■ **Fragmento seleccionado**
Acertada observación sobre una antigüedad que debió ser, en efecto, un espacio vivido con sencilla armonía, según refiere el padre Bernabé Cobo en su «Historia del Nuevo Mundo» Libro XIV cap. IV, cuando asegura que «en las fiestas principales comía en público todo el pueblo en el patio del cacique». Colocada así, a una distancia cronológica precisa, con fundación pre inca como casa de campo, villa o palacio campestre para gusto y regocijo de un señor yunga, Puruchuco afronta las vicisitudes de la historia modificando sus funciones, primero durante la expansión inca —cuando funge quizás de centro de distribución de una comunidad local— y luego, a la llegada de los conquistadores, cuando cae bajo dependencia del encomendero Miguel de Estete como guardiana de esas tierras que una vez fueran de sus propios hijos.

■ **Tarea a realizar**
Según el fragmento sobre Puruchuco, ¿de qué encomendero pasa a depender Puruchuco con la llegada de los conquistadores?

■ **Registros**

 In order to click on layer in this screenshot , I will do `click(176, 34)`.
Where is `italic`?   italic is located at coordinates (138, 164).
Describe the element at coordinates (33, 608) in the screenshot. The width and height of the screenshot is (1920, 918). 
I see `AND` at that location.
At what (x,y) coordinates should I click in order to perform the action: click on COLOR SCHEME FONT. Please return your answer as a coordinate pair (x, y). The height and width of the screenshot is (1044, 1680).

■ **Respuesta del ejercicio**
Del encomendero Miguel de Estete.